University of Western Ontario
CS2035 (Jan-May 2020)
Assignment 4
Due Date: 2020-04-02 at 11:55pm
Marking Scheme
This assignment will count towards 10% of the total mark of the course. The table below shows the percentage contributed by each exercise of this assignment:
Contribution Exercise 1 3% Exercise 2 3% Exercise 3 4%
Total 10%
Submitting your assignment
Submit your assignment on OWL in the form of well commented Matlab script files in the “Assignments” section. The file names must follow this convention:
A4 STUDENTNUMBER EXn.m where STUDENTNUMBER is your 9-digit student number and n represents the exercise number (hence n is either 1, 2 or 3). Functions (if any) can either be in the same script (“all-in-one” style) or in separated scripts (with the script name the same as the function name).

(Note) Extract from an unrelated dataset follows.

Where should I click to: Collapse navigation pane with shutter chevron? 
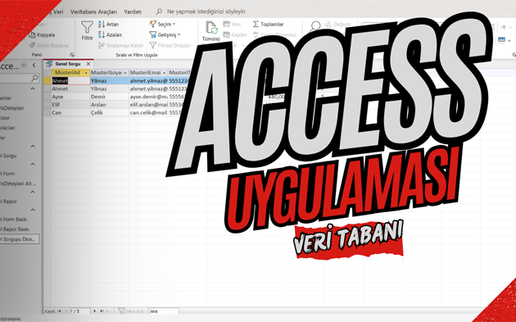point(34,66)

In any case, make sure you submit all the necessary files such that the grader can run your programs. This includes the csv data files (the ones provided with this assignment).
Your grade will be based on what the grader can run. A program that does not run (i.e., stops because of any error) will be graded zero.
One way to check this is to copy what you plan to submit in a new folder and run your scripts from this new folder (and/or send to a friend and ask her/him to run it).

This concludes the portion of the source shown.